╭─ TASK DATA

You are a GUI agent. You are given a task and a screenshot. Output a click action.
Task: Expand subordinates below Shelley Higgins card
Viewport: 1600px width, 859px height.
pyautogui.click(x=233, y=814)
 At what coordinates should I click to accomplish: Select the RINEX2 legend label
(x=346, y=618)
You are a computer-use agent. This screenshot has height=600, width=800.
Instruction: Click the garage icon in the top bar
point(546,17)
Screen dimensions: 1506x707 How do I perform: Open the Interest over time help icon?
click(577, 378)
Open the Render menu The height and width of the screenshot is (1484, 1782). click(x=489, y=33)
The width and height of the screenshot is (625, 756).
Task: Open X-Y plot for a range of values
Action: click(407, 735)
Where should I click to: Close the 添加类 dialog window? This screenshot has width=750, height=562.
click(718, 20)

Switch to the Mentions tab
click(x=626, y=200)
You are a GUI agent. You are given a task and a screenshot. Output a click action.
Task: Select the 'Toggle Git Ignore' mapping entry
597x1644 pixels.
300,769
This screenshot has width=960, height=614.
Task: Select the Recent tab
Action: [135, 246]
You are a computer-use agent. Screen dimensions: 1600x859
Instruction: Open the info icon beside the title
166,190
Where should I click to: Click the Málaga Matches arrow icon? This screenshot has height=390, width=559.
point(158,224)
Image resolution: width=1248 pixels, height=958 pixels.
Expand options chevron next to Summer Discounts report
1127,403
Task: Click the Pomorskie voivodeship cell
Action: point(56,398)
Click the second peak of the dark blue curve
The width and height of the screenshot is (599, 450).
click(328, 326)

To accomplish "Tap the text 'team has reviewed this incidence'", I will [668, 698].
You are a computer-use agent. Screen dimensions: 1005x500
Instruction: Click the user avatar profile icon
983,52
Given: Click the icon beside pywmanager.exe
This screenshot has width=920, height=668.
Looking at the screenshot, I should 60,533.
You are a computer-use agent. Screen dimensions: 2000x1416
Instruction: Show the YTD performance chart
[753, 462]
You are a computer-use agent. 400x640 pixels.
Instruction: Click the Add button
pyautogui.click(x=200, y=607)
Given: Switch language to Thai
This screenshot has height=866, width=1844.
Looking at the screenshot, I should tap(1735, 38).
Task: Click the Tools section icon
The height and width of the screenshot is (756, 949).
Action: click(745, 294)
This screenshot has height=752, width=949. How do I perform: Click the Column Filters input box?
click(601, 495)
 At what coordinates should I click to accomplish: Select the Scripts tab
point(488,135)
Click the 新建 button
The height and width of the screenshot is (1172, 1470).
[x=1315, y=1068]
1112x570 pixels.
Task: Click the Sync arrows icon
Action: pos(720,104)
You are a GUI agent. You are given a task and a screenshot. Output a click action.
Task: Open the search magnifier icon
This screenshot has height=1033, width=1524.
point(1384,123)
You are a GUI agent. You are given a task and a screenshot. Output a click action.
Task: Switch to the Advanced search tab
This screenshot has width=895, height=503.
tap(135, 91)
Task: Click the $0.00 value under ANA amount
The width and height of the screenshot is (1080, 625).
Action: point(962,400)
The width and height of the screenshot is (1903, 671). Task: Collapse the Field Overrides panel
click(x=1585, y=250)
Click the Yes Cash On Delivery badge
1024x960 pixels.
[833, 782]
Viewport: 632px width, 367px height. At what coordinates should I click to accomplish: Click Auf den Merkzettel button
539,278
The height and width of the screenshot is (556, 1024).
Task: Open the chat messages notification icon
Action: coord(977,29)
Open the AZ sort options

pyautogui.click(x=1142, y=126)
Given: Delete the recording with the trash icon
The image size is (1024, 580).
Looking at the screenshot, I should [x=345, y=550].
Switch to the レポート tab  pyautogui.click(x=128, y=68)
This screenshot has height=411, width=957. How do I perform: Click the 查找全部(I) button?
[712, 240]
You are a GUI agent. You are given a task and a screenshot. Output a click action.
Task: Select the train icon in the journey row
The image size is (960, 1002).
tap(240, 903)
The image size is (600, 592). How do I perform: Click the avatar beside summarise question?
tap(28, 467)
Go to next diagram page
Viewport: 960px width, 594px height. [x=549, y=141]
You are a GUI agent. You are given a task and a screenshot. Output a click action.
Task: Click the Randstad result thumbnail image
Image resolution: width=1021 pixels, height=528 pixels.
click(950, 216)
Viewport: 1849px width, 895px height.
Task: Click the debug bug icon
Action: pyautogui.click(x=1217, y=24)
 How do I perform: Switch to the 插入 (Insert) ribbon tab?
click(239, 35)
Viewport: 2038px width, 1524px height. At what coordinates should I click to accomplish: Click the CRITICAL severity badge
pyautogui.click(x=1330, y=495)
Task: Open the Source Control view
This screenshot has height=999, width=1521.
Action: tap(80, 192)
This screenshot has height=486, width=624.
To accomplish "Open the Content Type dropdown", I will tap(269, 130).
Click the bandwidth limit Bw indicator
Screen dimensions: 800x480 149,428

╰─

WORK INSTRUCTIONS
Word for word, write out each of the records shown above.

ANSWER TO THE EXERCISE
You are a GUI agent. You are given a task and a screenshot. Output a click action.
Task: Expand subordinates below Shelley Higgins card
Viewport: 1600px width, 859px height.
pyautogui.click(x=233, y=814)
 At what coordinates should I click to accomplish: Select the RINEX2 legend label
(x=346, y=618)
You are a computer-use agent. This screenshot has height=600, width=800.
Instruction: Click the garage icon in the top bar
point(546,17)
Screen dimensions: 1506x707 How do I perform: Open the Interest over time help icon?
click(577, 378)
Open the Render menu The height and width of the screenshot is (1484, 1782). click(x=489, y=33)
The width and height of the screenshot is (625, 756).
Task: Open X-Y plot for a range of values
Action: click(407, 735)
Where should I click to: Close the 添加类 dialog window? This screenshot has width=750, height=562.
click(718, 20)

Switch to the Mentions tab
click(x=626, y=200)
You are a GUI agent. You are given a task and a screenshot. Output a click action.
Task: Select the 'Toggle Git Ignore' mapping entry
597x1644 pixels.
300,769
This screenshot has width=960, height=614.
Task: Select the Recent tab
Action: [135, 246]
You are a computer-use agent. Screen dimensions: 1600x859
Instruction: Open the info icon beside the title
166,190
Where should I click to: Click the Málaga Matches arrow icon? This screenshot has height=390, width=559.
point(158,224)
Image resolution: width=1248 pixels, height=958 pixels.
Expand options chevron next to Summer Discounts report
1127,403
Task: Click the Pomorskie voivodeship cell
Action: point(56,398)
Click the second peak of the dark blue curve
The width and height of the screenshot is (599, 450).
click(328, 326)

To accomplish "Tap the text 'team has reviewed this incidence'", I will [668, 698].
You are a computer-use agent. Screen dimensions: 1005x500
Instruction: Click the user avatar profile icon
983,52
Given: Click the icon beside pywmanager.exe
This screenshot has width=920, height=668.
Looking at the screenshot, I should 60,533.
You are a computer-use agent. Screen dimensions: 2000x1416
Instruction: Show the YTD performance chart
[753, 462]
You are a computer-use agent. 400x640 pixels.
Instruction: Click the Add button
pyautogui.click(x=200, y=607)
Given: Switch language to Thai
This screenshot has height=866, width=1844.
Looking at the screenshot, I should tap(1735, 38).
Task: Click the Tools section icon
The height and width of the screenshot is (756, 949).
Action: click(745, 294)
This screenshot has height=752, width=949. How do I perform: Click the Column Filters input box?
click(601, 495)
 At what coordinates should I click to accomplish: Select the Scripts tab
point(488,135)
Click the 新建 button
The height and width of the screenshot is (1172, 1470).
[x=1315, y=1068]
1112x570 pixels.
Task: Click the Sync arrows icon
Action: pos(720,104)
You are a GUI agent. You are given a task and a screenshot. Output a click action.
Task: Open the search magnifier icon
This screenshot has height=1033, width=1524.
point(1384,123)
You are a GUI agent. You are given a task and a screenshot. Output a click action.
Task: Switch to the Advanced search tab
This screenshot has width=895, height=503.
tap(135, 91)
Task: Click the $0.00 value under ANA amount
The width and height of the screenshot is (1080, 625).
Action: point(962,400)
The width and height of the screenshot is (1903, 671). Task: Collapse the Field Overrides panel
click(x=1585, y=250)
Click the Yes Cash On Delivery badge
1024x960 pixels.
[833, 782]
Viewport: 632px width, 367px height. At what coordinates should I click to accomplish: Click Auf den Merkzettel button
539,278
The height and width of the screenshot is (556, 1024).
Task: Open the chat messages notification icon
Action: coord(977,29)
Open the AZ sort options

pyautogui.click(x=1142, y=126)
Given: Delete the recording with the trash icon
The image size is (1024, 580).
Looking at the screenshot, I should [x=345, y=550].
Switch to the レポート tab  pyautogui.click(x=128, y=68)
This screenshot has height=411, width=957. How do I perform: Click the 查找全部(I) button?
[712, 240]
You are a GUI agent. You are given a task and a screenshot. Output a click action.
Task: Select the train icon in the journey row
The image size is (960, 1002).
tap(240, 903)
The image size is (600, 592). How do I perform: Click the avatar beside summarise question?
tap(28, 467)
Go to next diagram page
Viewport: 960px width, 594px height. [x=549, y=141]
You are a GUI agent. You are given a task and a screenshot. Output a click action.
Task: Click the Randstad result thumbnail image
Image resolution: width=1021 pixels, height=528 pixels.
click(950, 216)
Viewport: 1849px width, 895px height.
Task: Click the debug bug icon
Action: pyautogui.click(x=1217, y=24)
 How do I perform: Switch to the 插入 (Insert) ribbon tab?
click(239, 35)
Viewport: 2038px width, 1524px height. At what coordinates should I click to accomplish: Click the CRITICAL severity badge
pyautogui.click(x=1330, y=495)
Task: Open the Source Control view
This screenshot has height=999, width=1521.
Action: tap(80, 192)
This screenshot has height=486, width=624.
To accomplish "Open the Content Type dropdown", I will tap(269, 130).
Click the bandwidth limit Bw indicator
Screen dimensions: 800x480 149,428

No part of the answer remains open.